(Exercise details): Leave out all pictures. Extract exactly the lines from the one containing "Given: Expand the" through the end of the data.

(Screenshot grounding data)
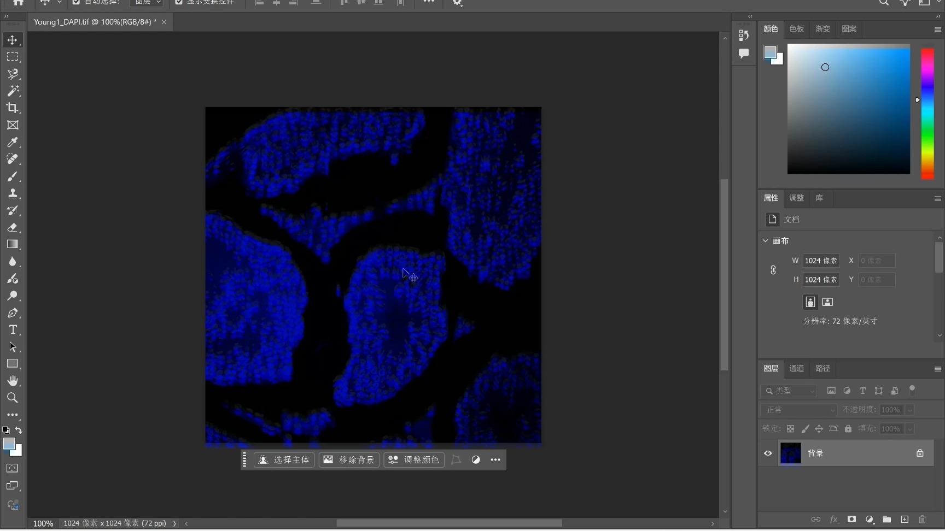Image resolution: width=945 pixels, height=531 pixels.
Task: Select the Crop tool
Action: pos(12,108)
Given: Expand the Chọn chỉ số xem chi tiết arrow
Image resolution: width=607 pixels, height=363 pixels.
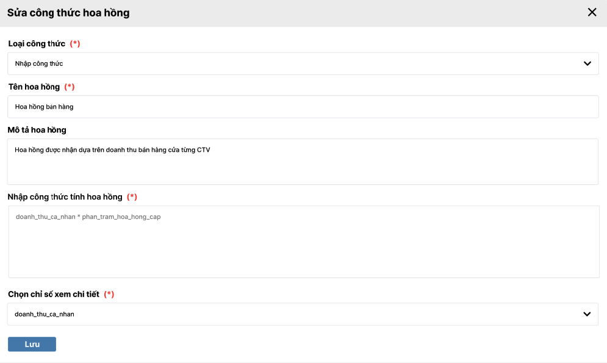Looking at the screenshot, I should pos(587,314).
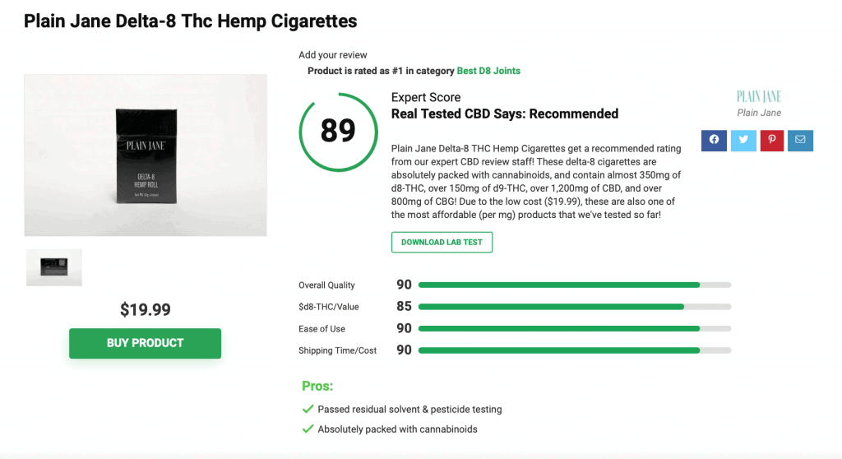Click the Overall Quality score bar
Screen dimensions: 842x459
pos(575,285)
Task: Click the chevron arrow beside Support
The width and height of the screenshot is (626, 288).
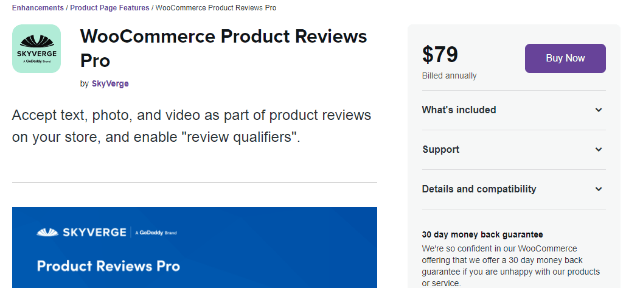Action: pos(599,150)
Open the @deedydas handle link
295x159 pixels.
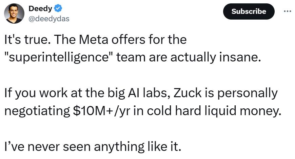(49, 19)
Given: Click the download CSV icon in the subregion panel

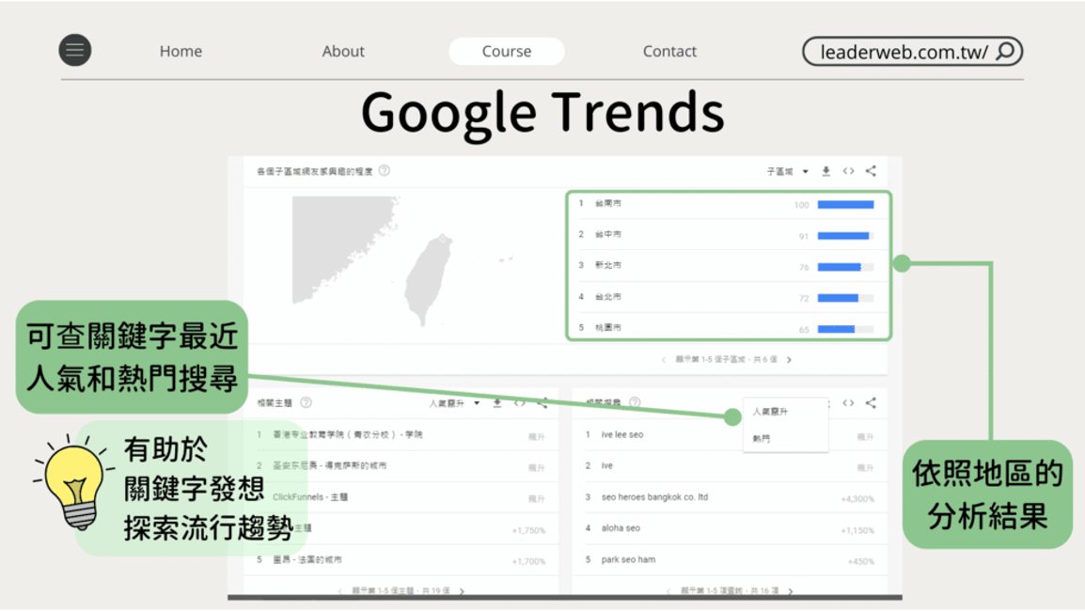Looking at the screenshot, I should click(826, 171).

(Expected answer):
Given: Expand the Chọn chỉ số xem chi tiết arrow
Image resolution: width=607 pixels, height=363 pixels.
Looking at the screenshot, I should pos(587,314).
Click the Overall Quality score bar
Screen dimensions: 842x459
pos(575,285)
Task: Click the chevron arrow beside Support
The width and height of the screenshot is (626, 288).
Action: pos(599,150)
Open the @deedydas handle link
295x159 pixels.
(49, 19)
Given: Click the download CSV icon in the subregion panel

Looking at the screenshot, I should click(826, 171).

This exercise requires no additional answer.